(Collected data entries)
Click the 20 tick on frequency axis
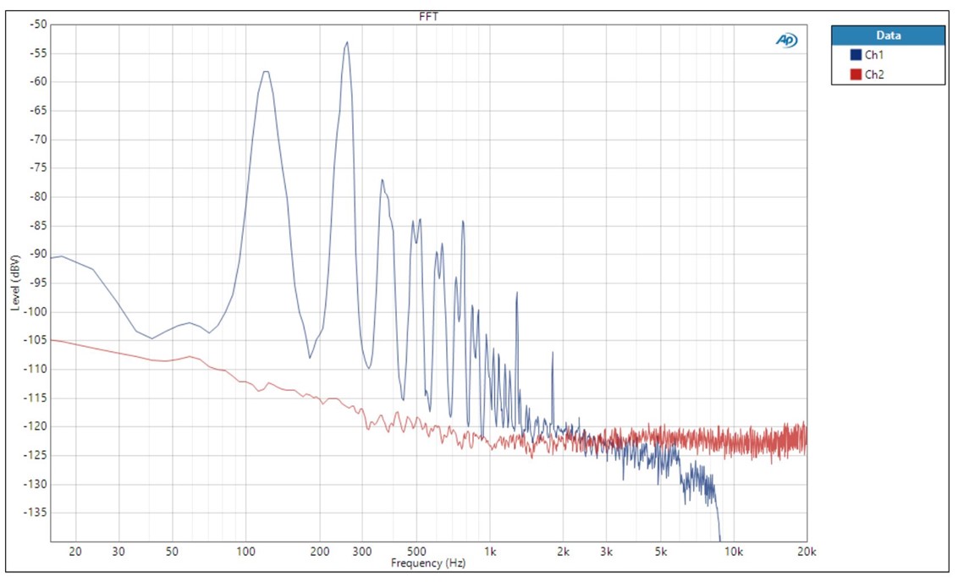Image resolution: width=958 pixels, height=582 pixels. (x=75, y=552)
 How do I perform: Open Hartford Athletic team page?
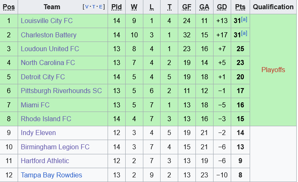[x=45, y=161]
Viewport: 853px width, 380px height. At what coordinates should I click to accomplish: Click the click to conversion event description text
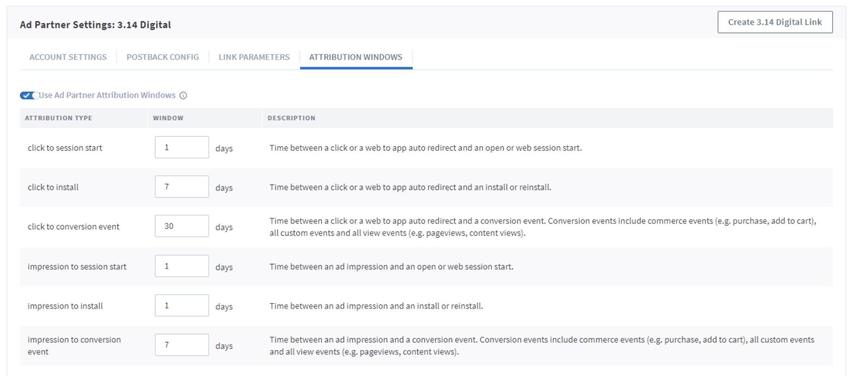coord(543,227)
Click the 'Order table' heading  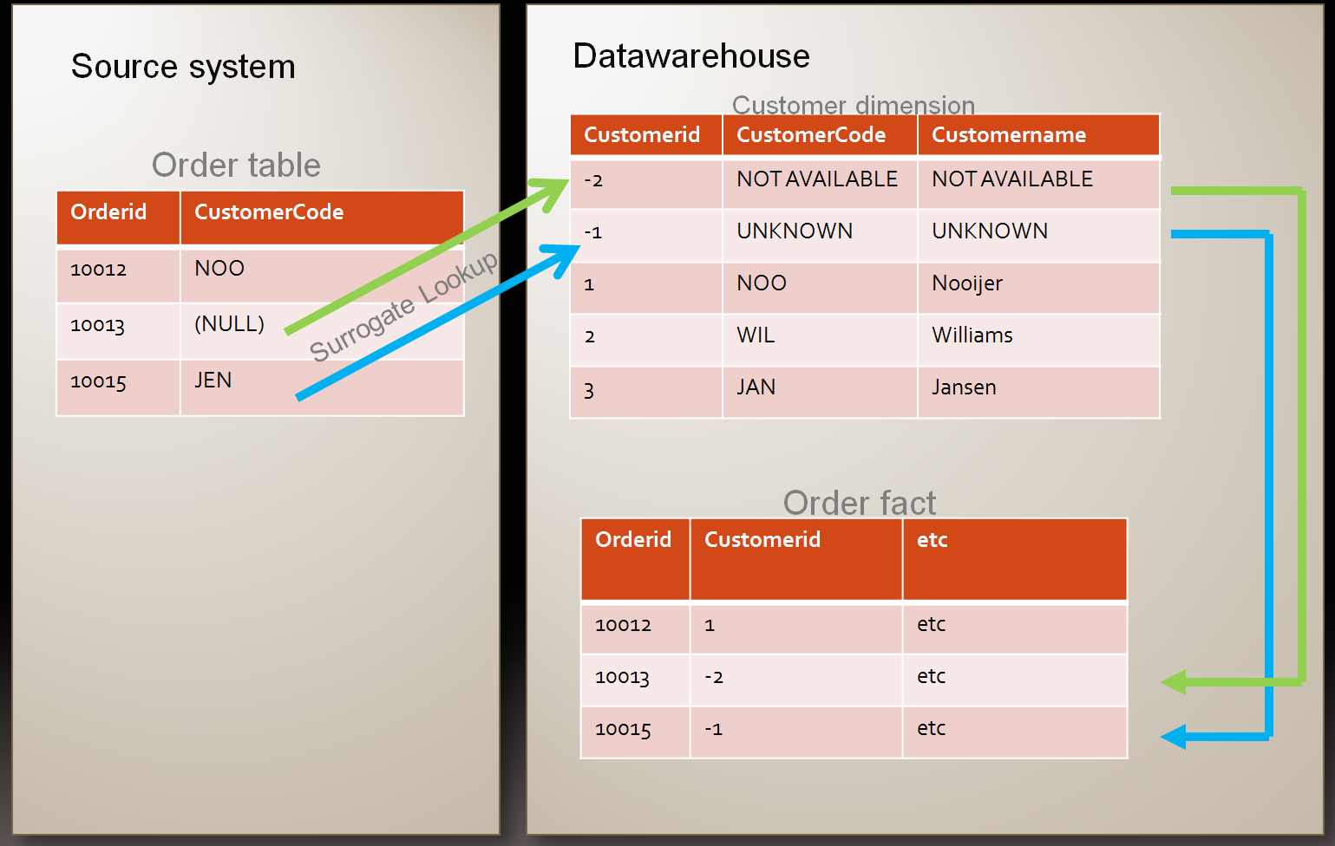[x=236, y=165]
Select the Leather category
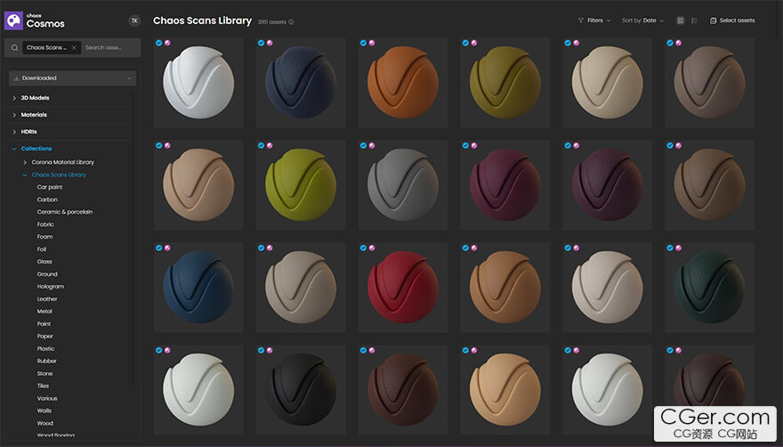Viewport: 783px width, 447px height. coord(46,299)
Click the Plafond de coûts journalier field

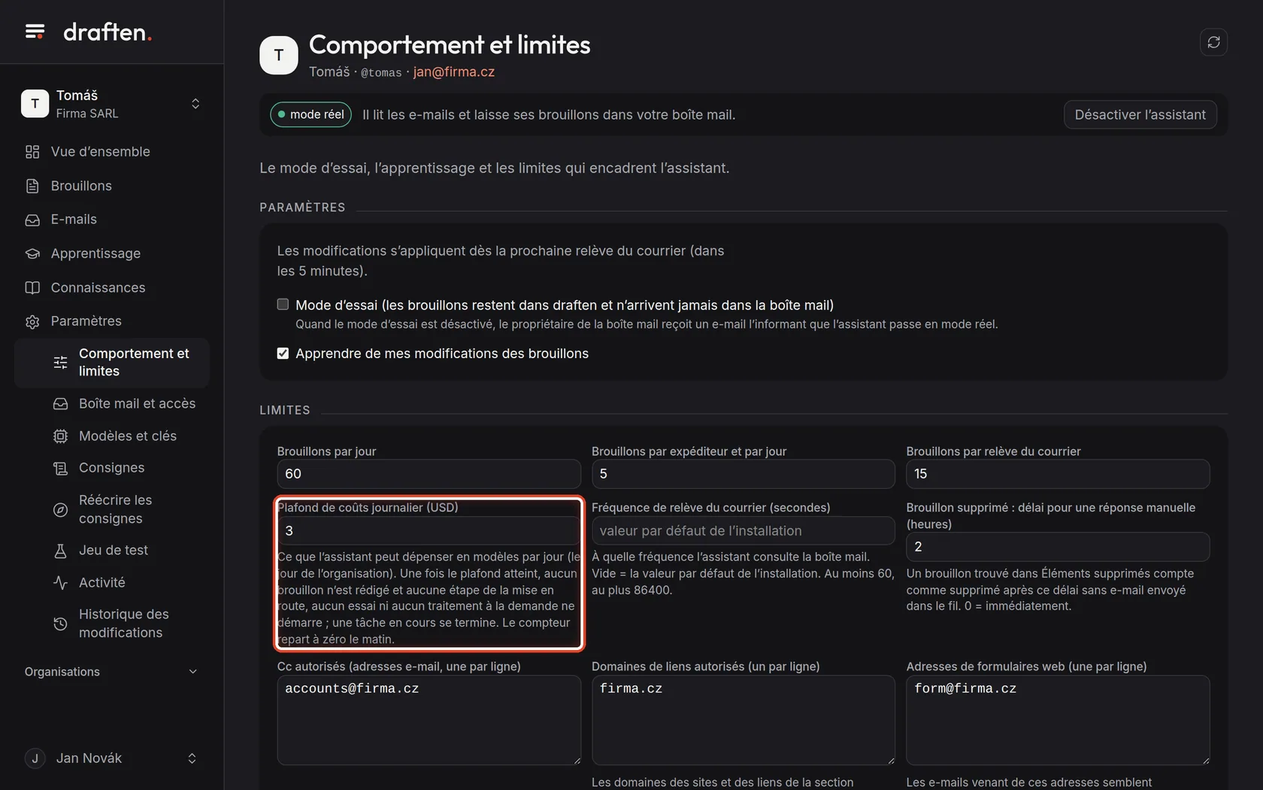tap(429, 531)
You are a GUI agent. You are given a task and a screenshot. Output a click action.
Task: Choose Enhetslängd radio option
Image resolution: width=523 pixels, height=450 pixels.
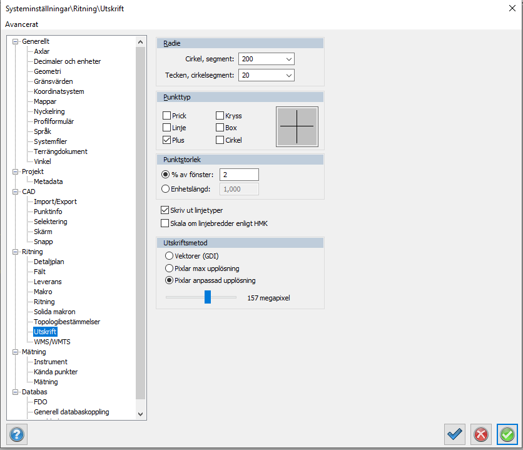pyautogui.click(x=166, y=189)
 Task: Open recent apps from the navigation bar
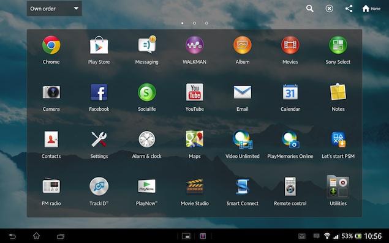point(61,236)
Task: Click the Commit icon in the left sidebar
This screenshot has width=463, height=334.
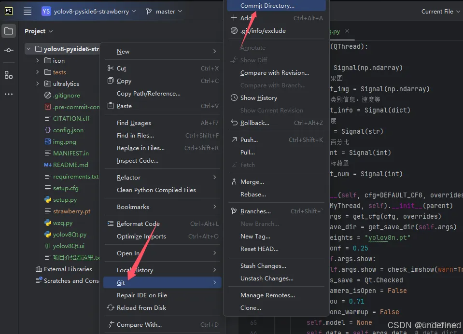Action: tap(8, 50)
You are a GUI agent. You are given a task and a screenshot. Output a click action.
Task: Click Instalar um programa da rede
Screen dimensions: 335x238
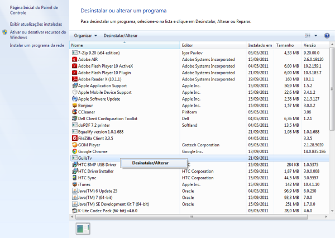click(37, 45)
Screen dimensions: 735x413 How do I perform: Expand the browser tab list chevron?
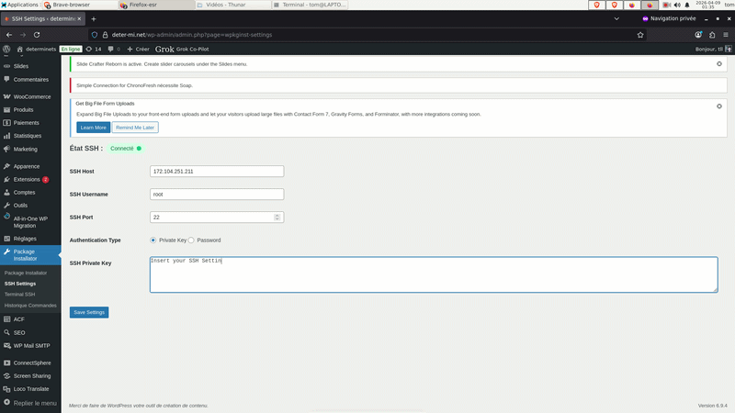pos(616,18)
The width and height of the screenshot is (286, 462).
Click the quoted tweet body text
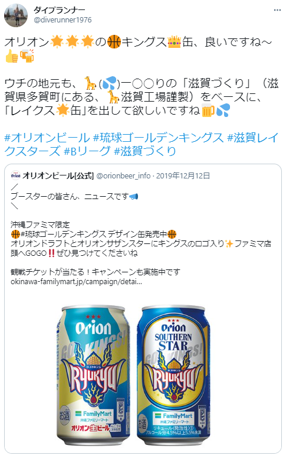[141, 234]
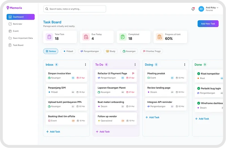
Task: Open the Inbox column options menu
Action: click(86, 64)
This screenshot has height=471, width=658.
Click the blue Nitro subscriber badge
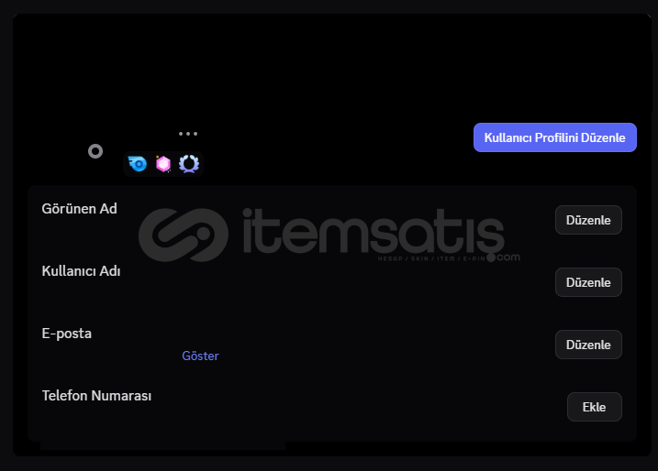(138, 164)
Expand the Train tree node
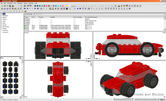The height and width of the screenshot is (101, 166). coord(1,21)
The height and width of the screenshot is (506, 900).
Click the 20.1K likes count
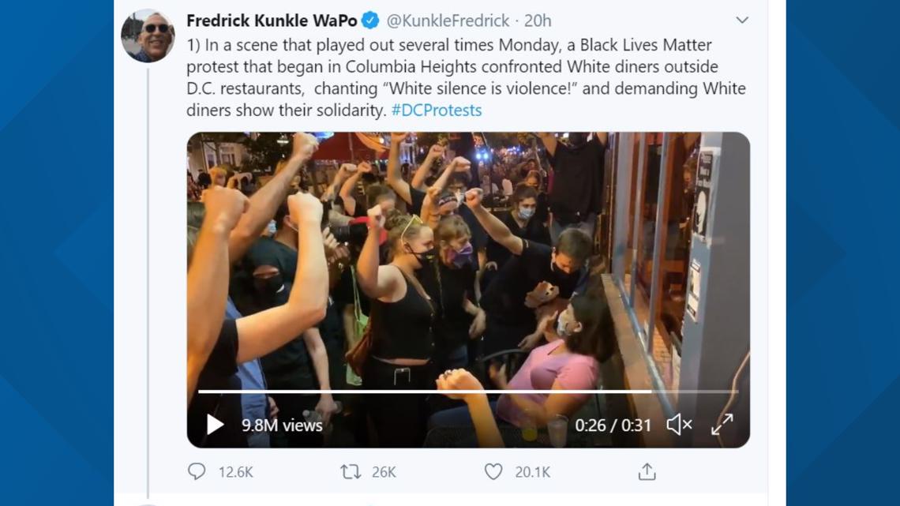pyautogui.click(x=532, y=472)
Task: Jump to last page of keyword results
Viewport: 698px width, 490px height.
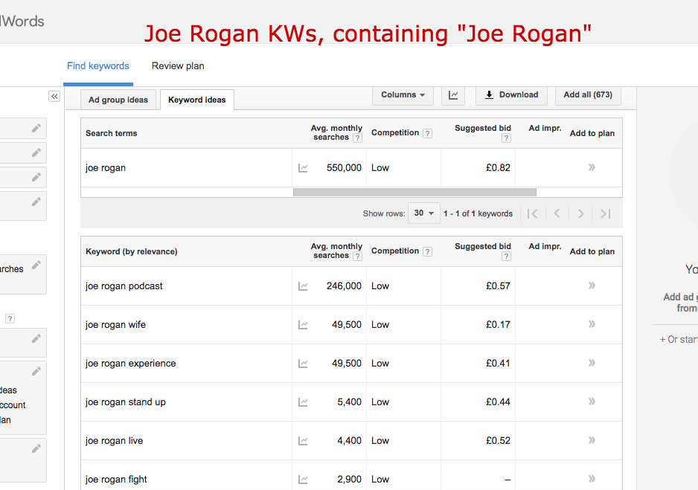Action: point(605,214)
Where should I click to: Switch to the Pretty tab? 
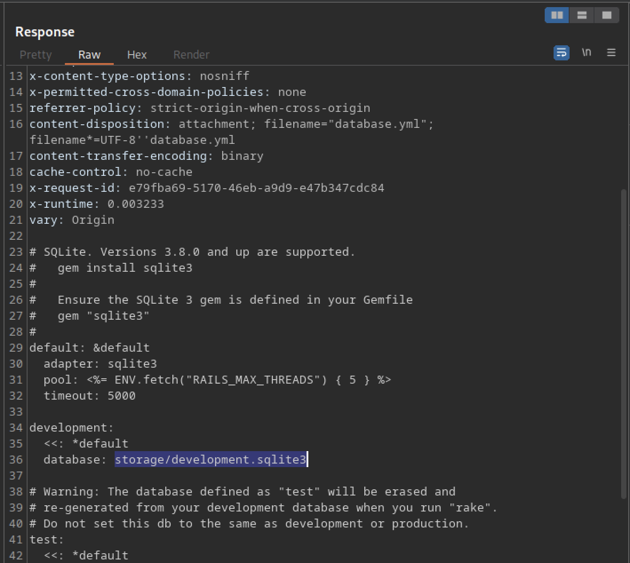coord(36,55)
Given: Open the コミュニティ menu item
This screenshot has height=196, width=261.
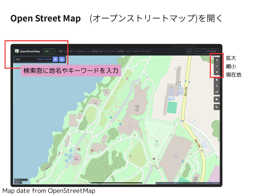Looking at the screenshot, I should (111, 51).
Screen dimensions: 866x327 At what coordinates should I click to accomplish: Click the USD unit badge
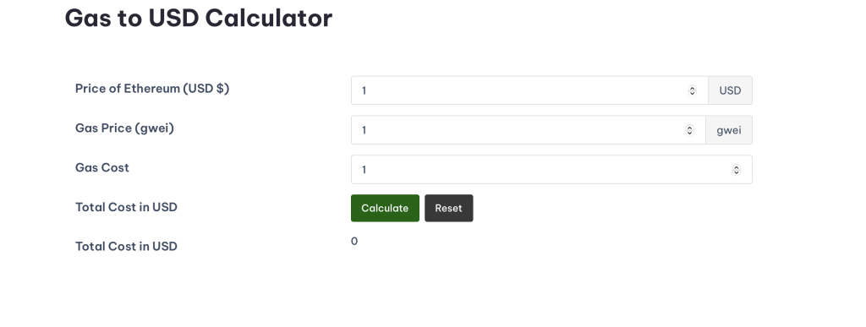pyautogui.click(x=730, y=90)
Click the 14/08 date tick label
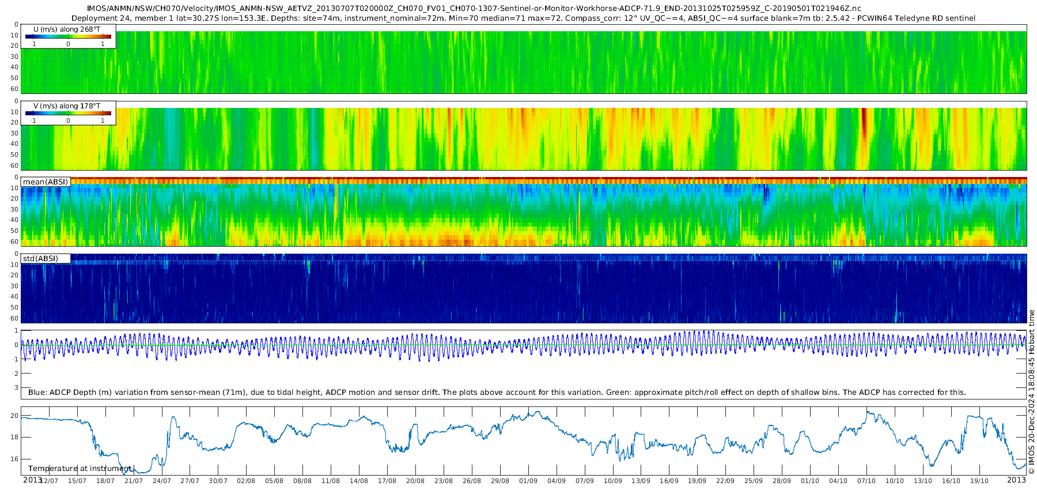1037x490 pixels. pos(358,481)
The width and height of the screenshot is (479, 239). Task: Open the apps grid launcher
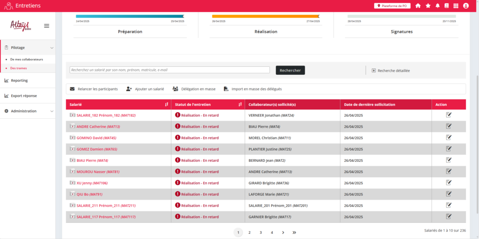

*Problem:* Beginning with the line holding "Task: Jump to last page of keyword results", copy each line exactly through the end of the records above, and leave every picture out.

*Output for this task:*
Task: Jump to last page of keyword results
Viewport: 698px width, 490px height.
Action: point(605,214)
Where should I click to: Switch to the Pretty tab? 
coord(36,55)
Given: Open the コミュニティ menu item
This screenshot has height=196, width=261.
Looking at the screenshot, I should (111, 51).
Screen dimensions: 866x327 At what coordinates should I click to accomplish: Click the USD unit badge
pyautogui.click(x=730, y=90)
Click the 14/08 date tick label
1037x490 pixels. pos(358,481)
The width and height of the screenshot is (479, 239). Task: Open the apps grid launcher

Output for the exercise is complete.